By afternoon, the militants dispersed after announcing a deal under which 11 al-Aqsa men who they said had been dismissed from security jobs by Moussa Arafat would be reinstated.
“The crisis is over, as we received a decision by President Yasser Arafat to stop the dismissal,” the militants’ leader, using the nom de guerre Abu al-Haj, told Reuters by telephone.
Al-Aqsa, a disparate group of Fatah young bloods, has spearheaded a revolt that erupted in September 2000 after talks on Palestinian statehood in Israeli-occupied Gaza and the West Bank stalled.
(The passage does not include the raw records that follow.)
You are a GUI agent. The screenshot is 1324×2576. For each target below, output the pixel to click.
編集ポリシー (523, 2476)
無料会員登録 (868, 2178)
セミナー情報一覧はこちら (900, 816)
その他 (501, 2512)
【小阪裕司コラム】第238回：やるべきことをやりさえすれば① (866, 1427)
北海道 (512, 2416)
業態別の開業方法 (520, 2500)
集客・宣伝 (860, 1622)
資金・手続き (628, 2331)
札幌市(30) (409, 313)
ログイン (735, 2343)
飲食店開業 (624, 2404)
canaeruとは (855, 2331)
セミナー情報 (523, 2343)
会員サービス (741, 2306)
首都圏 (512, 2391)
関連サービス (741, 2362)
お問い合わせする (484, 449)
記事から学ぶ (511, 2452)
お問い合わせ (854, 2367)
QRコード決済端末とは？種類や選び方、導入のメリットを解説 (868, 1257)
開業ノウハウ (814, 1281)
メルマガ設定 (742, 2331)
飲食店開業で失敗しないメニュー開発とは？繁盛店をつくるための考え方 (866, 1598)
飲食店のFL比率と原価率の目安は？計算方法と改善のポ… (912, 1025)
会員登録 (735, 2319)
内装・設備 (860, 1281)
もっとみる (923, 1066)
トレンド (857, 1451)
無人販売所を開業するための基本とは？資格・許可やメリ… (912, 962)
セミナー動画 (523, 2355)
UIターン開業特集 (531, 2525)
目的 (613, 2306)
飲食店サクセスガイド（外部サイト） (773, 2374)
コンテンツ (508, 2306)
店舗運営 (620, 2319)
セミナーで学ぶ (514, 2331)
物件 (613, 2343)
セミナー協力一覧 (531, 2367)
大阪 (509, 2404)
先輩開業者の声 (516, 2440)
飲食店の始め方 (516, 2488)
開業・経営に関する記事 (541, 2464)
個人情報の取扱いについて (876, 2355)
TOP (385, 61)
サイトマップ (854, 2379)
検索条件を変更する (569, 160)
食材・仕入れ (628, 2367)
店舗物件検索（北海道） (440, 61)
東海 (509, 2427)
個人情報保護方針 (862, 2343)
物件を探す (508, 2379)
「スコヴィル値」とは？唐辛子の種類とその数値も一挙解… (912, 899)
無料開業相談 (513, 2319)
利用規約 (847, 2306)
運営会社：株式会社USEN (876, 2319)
Its members have also grown vocal, and violent, in challenging the old guard’s grip on Palestinian government.
Moussa Arafat said no al-Aqsa members served in the security forces, nor had there been any firings. “This (Khan Younis militants’ claim) is a fabrication,” he said in a statement.
But Moussa Arafat added that 10 security men were under investigation on suspicion of unspecified “security offences.”
Pointing to the al-Aqsa-Fatah link, Israel and the United States accuse Arafat of encouraging Palestinian violence. He denies it.
The Palestinian president shuffled security chiefs on Monday, but did not dismiss his nephew. He has also scrambled to head off a resignation threat by Palestinian Prime Minister Ahmed Qurie, who demands long-awaited reform of security forces.